[Directives]
1. Do these statements agree with the refactor-or-rewrite article? For each, answer yes or no and quote the article's deciding words. (a) Writing clean enough code makes essential complexity go away. (b) Cycle time is one way to measure a drop in development speed. (c) Accidental complexity comes from choices made along the way.
2. Can you resume the refactor-or-rewrite article, picking up right after its final sentence?

[Page extract]
-=-=-
Refactor or Rewrite? Dealing With Code That’s Grown Too Large

Edvaldo Freitas

The decision to refactor or rewrite a large codebase usually starts with a feeling of friction. Small changes that should take a day suddenly take a week. Every new feature seems to break an old one, and the team’s bug backlog grows faster than it shrinks.

This happens because systems don’t just age, they accumulate history. Every feature request, urgent fix, and change in direction adds another layer of code. Over time, what was once a clean architecture turns into a web of dependencies and workarounds. The pressure to ship new features means there’s rarely time to go back and clean things up, so technical debt piles up. When you reach this point, the system starts actively resisting change, and every pull request becomes a painful negotiation with the past.

Signs the system is at its limit

It’s easy to complain about a codebase, but there are clear signs that a system is close to breaking. The most obvious one is a steady drop in development speed. You can measure this with cycle time or, more simply, by comparing how long it takes to ship a basic feature today versus a year ago.

Another clear sign is an increase in regressions in specific parts of the system. When fixing one bug almost always creates another, it usually points to an architecture that’s too tightly coupled, where small changes have side effects that are hard to predict.

There are also human costs. When engineers spend more time fighting the system’s limitations than building with it, motivation drops fast. Onboarding new people becomes hard because the cognitive load required to understand the system is huge. And when your most experienced engineers start asking to work on anything else, or you struggle to hire because no one wants to touch the “legacy” stack, that’s usually a sign the system has reached a critical point.

Accidental complexity vs. essential complexity

Before making a good decision, you need to understand what kind of complexity you’re actually dealing with. Software complexity usually falls into two groups: essential and accidental.

Essential complexity is inherent to the business problem you’re solving. If you’re building a payment processing system, you have to deal with regulations, fraud detection, and multiple payment gateways. No matter how clean the code is, that complexity doesn’t go away. The best you can do is keep it under control.

Accidental complexity, on the other hand, comes from the choices we’ve made along the way. It’s the result of outdated libraries, poorly designed abstractions, inconsistent patterns, or quick fixes that were never revisited. This is the complexity that makes code hard to read, test, and change, even when the business logic itself is simple.

Why this distinction is everything

This distinction is the most important factor in the refactor versus rewrite debate.
-=-=-
Interface element records
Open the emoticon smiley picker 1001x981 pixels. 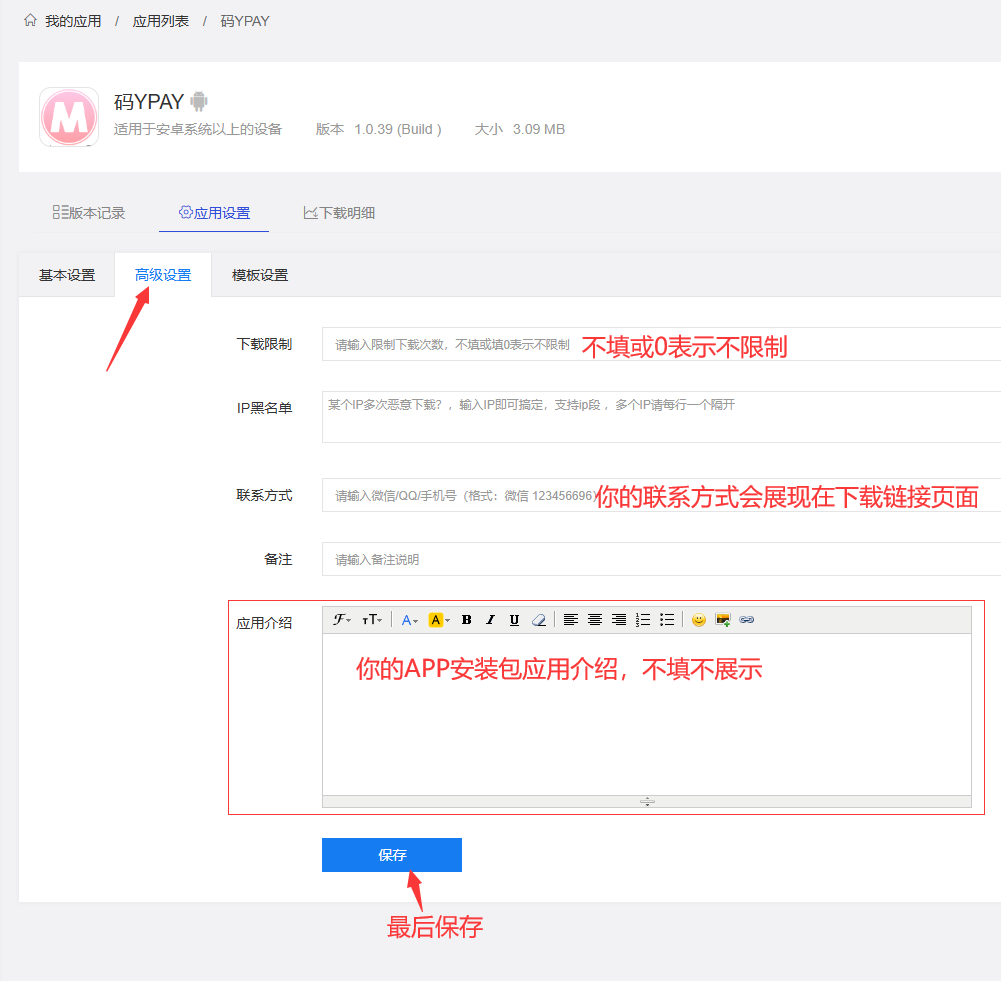click(698, 620)
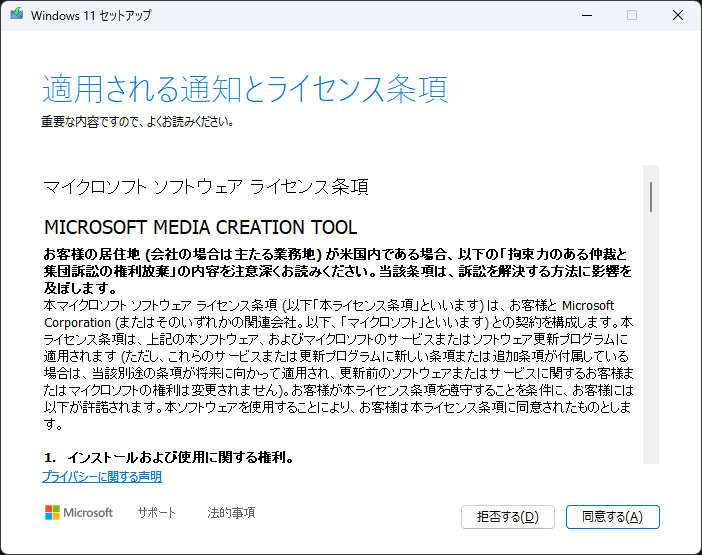Open the 法的事項 link in footer

click(231, 513)
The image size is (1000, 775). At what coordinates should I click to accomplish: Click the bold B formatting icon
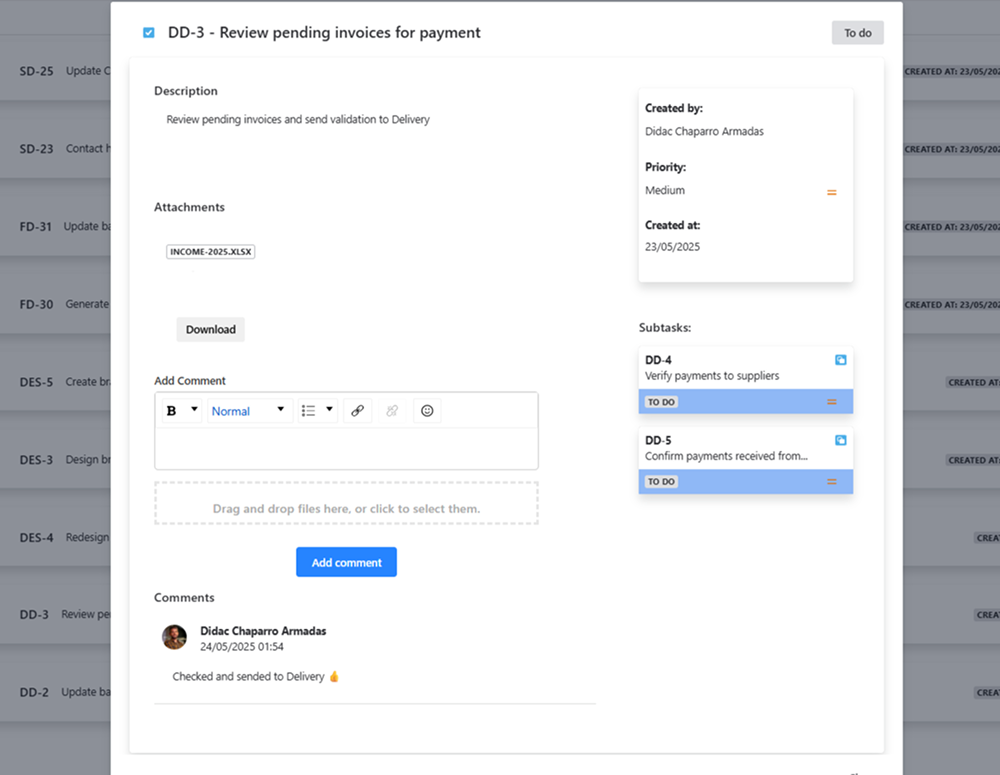(171, 411)
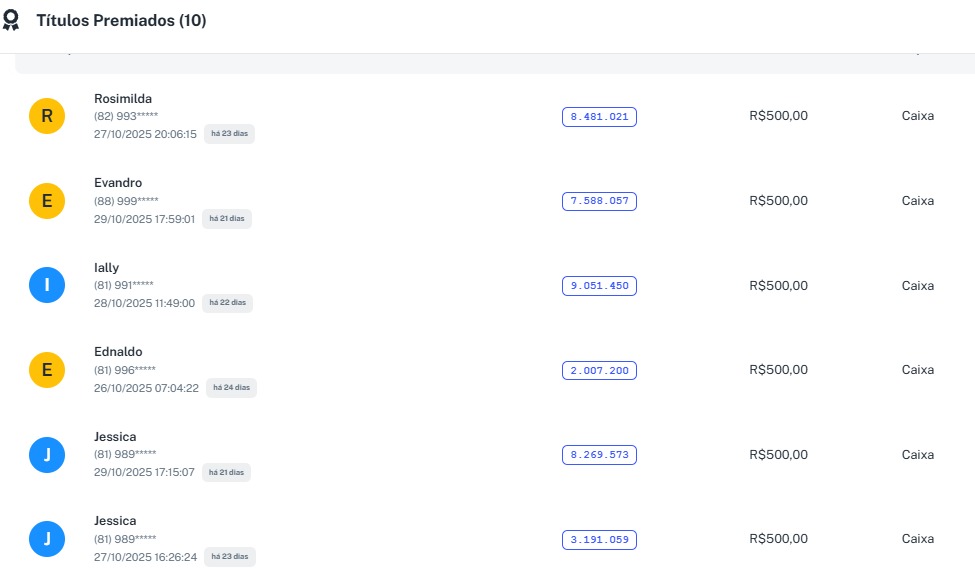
-=-=-
[The responses]
1.
(a) No: "No matter how clean the code is, that complexity doesn’t go away."
(b) Yes: "You can measure this with cycle time"
(c) Yes: "Accidental complexity, on the other hand, comes from the choices we’ve made along the way."

2.
Refactoring is an excellent tool for attacking accidental complexity. It helps improve abstractions, simplify parts of the system that no longer make sense, and make the codebase more consistent, which makes day-to-day work easier. If your problem is mostly accidental complexity, a series of targeted refactorings is almost always the right answer.

A full rewrite, however, is often proposed as a solution to all complexity. The problem is that a rewrite doesn’t remove essential complexity.

If the team doesn’t deeply understand the business domain and its inherent challenges, they’ll simply recreate the same essential complexity in a new language or framework, only now without years of bug fixes and edge-case handling baked in.

That’s why so many rewrites fail. They confuse essential complexity with accidental problems and end up producing a new system with the same issues as before, plus several new ones.

What are the costs of refactoring or rewriting?

Both refactoring and rewriting come with costs that go far beyond engineering hours, and they’re often underestimated.

The price of refactoring

The most significant cost of refactoring is opportunity cost. Every hour your team spends on internal improvements is an hour not spent on customer-facing features. This can be a hard sell to product and business leaders who don’t see immediate value. On top of that, a large refactoring effort sometimes fails to deliver the promised benefits if it doesn’t address the real architectural problems.

You can spend months cleaning up modules only to realize that the real issue is how the database is structured or how services communicate.

The problem with a full rewrite

A full rewrite is one of the riskiest projects a software team can take on. Timelines are almost always wildly optimistic. While the new system is being built, the old one still needs to be maintained, which means running two systems in parallel and splitting the team’s focus. All the unwritten rules and implicit knowledge about why the old system works the way it does get lost, leading to a new wave of bugs and regressions.

This often leads to what’s known as the “second system effect.” Free from the constraints of the old system, architects try to build a perfect, overengineered solution that solves every problem they can think of. Scope grows out of control, the project drags on for years, and by the time it’s finally ready, the business needs have changed again.

When should you refactor or rewrite?

Instead of relying on gut instinct, you need a structured way to evaluate your options. The decision should be based on a clear analysis of the trade-offs.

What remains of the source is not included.